Is there a way to check if user still in the organization when role is assumed?

[shcheklein]

First of all, it's a great product, thanks, solves an actual issue for us of giving frictionless OIDC-like access in Codespaces.

I'm trying to wrap my mind around security implications though. Our setup is - we use org level repo to keep SAML.to config and specify user names in it who can assume the role.

One thing in particular that bothers me is that user names are codifies in YAML and stay there even if user is not part of the org. Is it a potential security risk? How should we go about this? Any recommendation / thoughts are appreciated.

[cnuss]

Hi @shcheklein and thanks for your message! I appreciate you trying out SAML.to!!

That's correct there is a security implication that if a user is off boarded from a GitHub organization, but the saml-to.yml is not updated, they could retain access to roles. Updating saml-to.yml would need to be part of the off-boarding process your organization has in place.

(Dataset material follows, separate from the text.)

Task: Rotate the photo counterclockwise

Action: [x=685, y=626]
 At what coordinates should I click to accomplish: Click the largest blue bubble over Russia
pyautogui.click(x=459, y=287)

Also, as good measure, we also recommend securing the saml-to repository and/or access to saml-to.yml:

• Protect the main branch and require Pull requests
• Add Codeowners to the repository on the saml-to.yml file.
• Ensure only Individuals which are permitted to onboard/offboard users have Write/Maintain privileges on the repository.

[cnuss]

See also this response as we have some features in the works to address this issue and your feedback would be appreciated!

[cnuss]

@shcheklein We have a few features in the works surrounding this, I'd love to know what you're most interested in:

• GitHub Teams Support: Instead of listing individual users for a role, we're working on a feature where saml-to.yml would reference a GitHub Team Name, and off-boarding them from GitHub or Removing them from a Team would subsequently remove their access to referenced roles
• A config flag: Introduce a setting in saml-to.yml named something named like requireOrgMembership that would ensure the user is a member of the Organization for which they are assuming a role
• Notification/Webhooks: Email Notification and/or Webhooks if a non-organization GitHub user assumes a role

Let me know if any of these sound interesting to you? (perhaps rank them too) If there's other ideas you have for this let me know as well.

[shcheklein]

Hey, thanks for the response. It makes sense, I've made the repo secure (but I'll tighten it even more soon). I think I can write a simple CI action also to check membership from time to time (I'll share it here If I do that).

Regarding the options: the first one is the best I think (file will be the cleanest if that makes sense). Then second is fine also. Notifications - it's not an option (I would still introduce CI in this case), but a good additional safeguard.

[cnuss]

@shcheklein awesome! i will email you details on how to use our GitHub Teams feature.